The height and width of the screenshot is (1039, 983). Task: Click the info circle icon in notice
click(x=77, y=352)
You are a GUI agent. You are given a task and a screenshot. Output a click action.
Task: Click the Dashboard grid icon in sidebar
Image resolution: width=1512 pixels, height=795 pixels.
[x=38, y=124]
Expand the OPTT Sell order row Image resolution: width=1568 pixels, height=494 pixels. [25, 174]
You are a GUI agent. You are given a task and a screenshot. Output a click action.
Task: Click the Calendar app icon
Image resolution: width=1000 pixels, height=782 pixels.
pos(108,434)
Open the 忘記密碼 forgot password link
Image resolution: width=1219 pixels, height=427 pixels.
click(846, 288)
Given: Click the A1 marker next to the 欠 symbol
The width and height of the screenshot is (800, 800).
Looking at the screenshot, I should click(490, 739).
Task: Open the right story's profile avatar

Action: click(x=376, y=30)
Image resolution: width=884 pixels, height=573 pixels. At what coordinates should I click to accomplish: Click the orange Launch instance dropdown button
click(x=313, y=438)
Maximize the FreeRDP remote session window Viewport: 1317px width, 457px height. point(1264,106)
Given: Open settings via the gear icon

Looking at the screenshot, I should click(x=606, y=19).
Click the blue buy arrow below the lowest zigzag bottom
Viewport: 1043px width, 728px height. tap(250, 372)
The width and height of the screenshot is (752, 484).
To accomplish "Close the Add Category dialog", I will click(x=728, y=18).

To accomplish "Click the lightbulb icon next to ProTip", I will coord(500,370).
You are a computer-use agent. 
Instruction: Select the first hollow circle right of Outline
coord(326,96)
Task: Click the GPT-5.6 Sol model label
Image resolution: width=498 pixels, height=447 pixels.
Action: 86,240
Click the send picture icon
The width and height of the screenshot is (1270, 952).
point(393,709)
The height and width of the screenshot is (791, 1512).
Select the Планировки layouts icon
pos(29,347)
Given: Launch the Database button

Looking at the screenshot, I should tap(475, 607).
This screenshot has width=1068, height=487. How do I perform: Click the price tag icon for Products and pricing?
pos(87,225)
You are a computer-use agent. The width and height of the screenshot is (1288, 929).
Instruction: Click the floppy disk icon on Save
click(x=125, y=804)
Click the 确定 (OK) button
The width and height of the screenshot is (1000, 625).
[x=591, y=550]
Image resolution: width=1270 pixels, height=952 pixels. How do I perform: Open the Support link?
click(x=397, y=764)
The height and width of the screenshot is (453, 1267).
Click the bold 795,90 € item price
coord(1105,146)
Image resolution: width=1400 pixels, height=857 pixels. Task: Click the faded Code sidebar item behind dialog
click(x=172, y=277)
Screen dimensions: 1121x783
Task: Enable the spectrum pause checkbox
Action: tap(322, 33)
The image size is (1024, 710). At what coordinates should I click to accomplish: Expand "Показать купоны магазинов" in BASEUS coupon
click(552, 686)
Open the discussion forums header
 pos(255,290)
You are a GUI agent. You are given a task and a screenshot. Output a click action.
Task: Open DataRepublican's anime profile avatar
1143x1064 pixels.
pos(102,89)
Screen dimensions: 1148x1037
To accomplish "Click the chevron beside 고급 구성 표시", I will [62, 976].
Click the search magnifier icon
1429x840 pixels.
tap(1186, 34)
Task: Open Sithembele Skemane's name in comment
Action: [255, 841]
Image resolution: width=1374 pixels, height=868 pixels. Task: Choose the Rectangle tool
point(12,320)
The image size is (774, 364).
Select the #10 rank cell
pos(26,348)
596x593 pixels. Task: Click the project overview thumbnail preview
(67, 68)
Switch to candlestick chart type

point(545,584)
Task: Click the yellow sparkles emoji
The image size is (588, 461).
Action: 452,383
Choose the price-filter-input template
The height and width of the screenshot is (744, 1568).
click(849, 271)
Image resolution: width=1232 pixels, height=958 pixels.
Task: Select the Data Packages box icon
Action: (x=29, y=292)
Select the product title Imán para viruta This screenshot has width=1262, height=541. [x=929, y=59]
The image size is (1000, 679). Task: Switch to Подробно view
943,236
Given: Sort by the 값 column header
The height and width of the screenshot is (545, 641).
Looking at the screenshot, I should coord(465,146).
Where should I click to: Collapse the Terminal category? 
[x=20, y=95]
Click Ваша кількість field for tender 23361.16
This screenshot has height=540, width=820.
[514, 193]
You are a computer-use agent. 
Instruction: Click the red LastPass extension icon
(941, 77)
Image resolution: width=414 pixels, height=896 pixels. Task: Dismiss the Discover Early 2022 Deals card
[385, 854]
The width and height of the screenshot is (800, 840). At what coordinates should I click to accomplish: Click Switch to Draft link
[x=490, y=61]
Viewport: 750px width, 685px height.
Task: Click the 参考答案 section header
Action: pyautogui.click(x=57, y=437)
**********
Your assignment: Show the lines of the data that hold the word "will".

Response:
To accomplish "Close the Add Category dialog", I will click(x=728, y=18).
To accomplish "Click the lightbulb icon next to ProTip", I will coord(500,370).
To accomplish "Click the chevron beside 고급 구성 표시", I will [62, 976].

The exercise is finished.